A Quietus Review: Games Have Rules by Function and Vatican Shadow (October 1st, 2014)

This isn’t the first time ambient music has been used to present a musical tableau of a city, but it’s certainly a surprising choice from these two artists. Function, aka David Sumner, was after all one third of acclaimed electro deconstructionists Sandwell District, whose abrasive take on techno and dance provided a timely–and uneasy–injection of energy to familiar forms back in 2010 and 2011. Vatican Shadow, meanwhile, is an alias of Prurient’s Dominick Fernow, a man who may have transcended his noise background some time ago but who is still associated with words like “harsh”, “brutal” and “angry”. How is it possible, many may ask, that they’ve turned away from their familiar edginess in favour of ambient music?

It’s a dumb question, of course. Fernow and Sumner are experienced and talented producers, so they can do whatever they like with us fans, safe in the knowledge that the results are likely to be at least interesting and more likely exciting. Having said that, it still comes as surprise that Games Have Rules is quite so quiet. I mean, the album is a sonic reflection of the duo’s current city of New York (at night), and in my experience, it’s not a particularly quiet place. But by dropping the volume levels, Fernow and Sumner hone in on the minutiae of their city at night, the background textures of their experience and the intricate details that mostly go unnoticed by the masses. The album is imbued with a sort of listless melancholia, as if recorded in the witching hour between midnight and dawn after too many hours of excess and clubbing. Despite having only the faintest esquisse of thematic and sonic similarities, the mournful music of Burial immediately springs to mind when listening to Games Have Rules.

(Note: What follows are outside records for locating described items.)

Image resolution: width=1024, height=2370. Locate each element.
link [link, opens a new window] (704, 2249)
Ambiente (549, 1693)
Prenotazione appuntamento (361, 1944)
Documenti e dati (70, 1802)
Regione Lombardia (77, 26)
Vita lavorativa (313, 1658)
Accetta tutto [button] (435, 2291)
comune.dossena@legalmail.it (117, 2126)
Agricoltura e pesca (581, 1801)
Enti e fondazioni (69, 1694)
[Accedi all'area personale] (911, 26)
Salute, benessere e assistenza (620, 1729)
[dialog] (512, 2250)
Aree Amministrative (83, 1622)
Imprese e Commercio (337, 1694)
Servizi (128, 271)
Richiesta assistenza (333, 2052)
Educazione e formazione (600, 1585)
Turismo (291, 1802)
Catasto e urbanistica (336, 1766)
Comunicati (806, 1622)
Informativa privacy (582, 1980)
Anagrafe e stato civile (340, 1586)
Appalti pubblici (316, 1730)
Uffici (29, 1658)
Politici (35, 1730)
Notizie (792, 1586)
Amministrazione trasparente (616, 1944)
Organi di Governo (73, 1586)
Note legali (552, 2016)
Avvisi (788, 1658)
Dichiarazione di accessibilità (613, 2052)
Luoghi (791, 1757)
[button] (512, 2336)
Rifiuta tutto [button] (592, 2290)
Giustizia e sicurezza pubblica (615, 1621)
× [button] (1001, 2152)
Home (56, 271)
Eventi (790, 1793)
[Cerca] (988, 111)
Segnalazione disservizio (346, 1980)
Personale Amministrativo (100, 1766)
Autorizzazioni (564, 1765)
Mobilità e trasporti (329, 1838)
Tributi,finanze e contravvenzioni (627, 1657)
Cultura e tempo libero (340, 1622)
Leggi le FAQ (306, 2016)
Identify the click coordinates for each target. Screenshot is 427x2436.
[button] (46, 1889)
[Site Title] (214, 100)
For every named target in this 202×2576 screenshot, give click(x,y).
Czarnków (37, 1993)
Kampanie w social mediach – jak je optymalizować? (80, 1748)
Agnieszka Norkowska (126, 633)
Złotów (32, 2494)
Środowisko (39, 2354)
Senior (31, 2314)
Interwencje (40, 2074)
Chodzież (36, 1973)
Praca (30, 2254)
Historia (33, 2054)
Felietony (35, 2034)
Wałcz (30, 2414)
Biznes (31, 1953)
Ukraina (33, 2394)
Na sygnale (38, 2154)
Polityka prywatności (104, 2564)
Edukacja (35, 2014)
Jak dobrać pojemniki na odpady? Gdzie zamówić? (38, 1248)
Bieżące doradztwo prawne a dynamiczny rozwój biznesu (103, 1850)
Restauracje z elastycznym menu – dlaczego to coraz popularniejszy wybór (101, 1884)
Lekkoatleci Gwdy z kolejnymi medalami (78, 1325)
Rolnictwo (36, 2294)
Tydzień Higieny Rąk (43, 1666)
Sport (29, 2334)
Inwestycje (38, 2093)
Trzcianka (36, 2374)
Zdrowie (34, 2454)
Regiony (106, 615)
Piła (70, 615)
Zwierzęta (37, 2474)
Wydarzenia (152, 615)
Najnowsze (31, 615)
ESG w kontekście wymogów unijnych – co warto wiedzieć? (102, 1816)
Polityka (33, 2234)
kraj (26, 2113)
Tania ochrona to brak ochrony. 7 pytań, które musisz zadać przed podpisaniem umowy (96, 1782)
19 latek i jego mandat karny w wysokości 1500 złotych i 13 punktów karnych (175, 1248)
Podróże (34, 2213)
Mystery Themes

Set alongside the main body of both artists’ work, Games Have Rules therefore feels like a withdrawal, the title hinting at a reluctance to engage with dynamics of late-night social interaction, which would hardly be surprising given how little their austere musics are linked, even at their most beat-heavy and danceable, to the standard night out requirements of revelry and jollity. Most of the tracks drift and linger like the wisps of smoke emanating from vents in the Big Apple’s pavements, with rhythm seemingly surrendered to the sort of brooding ambience you’d expect on a Tim Hecker album. Listen closer (this album massively rewards listens on the headphones) and sullen sub-techno beats emerge like caterpillar tracks running under a vehicle. Jittering sonic eructations, bleeps and bloops are scattered over most of the tracks, lingering, inchoate like distant sirens and machinery heard through a hotel room window. There’s an emotional strand running through Games Have Rules but–perhaps because distinguishing who is doing what is impossible–it’s subdued and ambiguous, something which adds to the album’s crepuscular nature.

Games Have Rules may represent a shift for both Fernow and Sumner but it’s far from the dramatic change many might think. Instead, it represents an intriguing evolution by two artists who seem to delight in tweaking electronica to elicit fresh impressions of modern urban dystopia. It might not be an essential statement by either artist, but it lingers in the memory like a troubling dream in the small hours of the morning.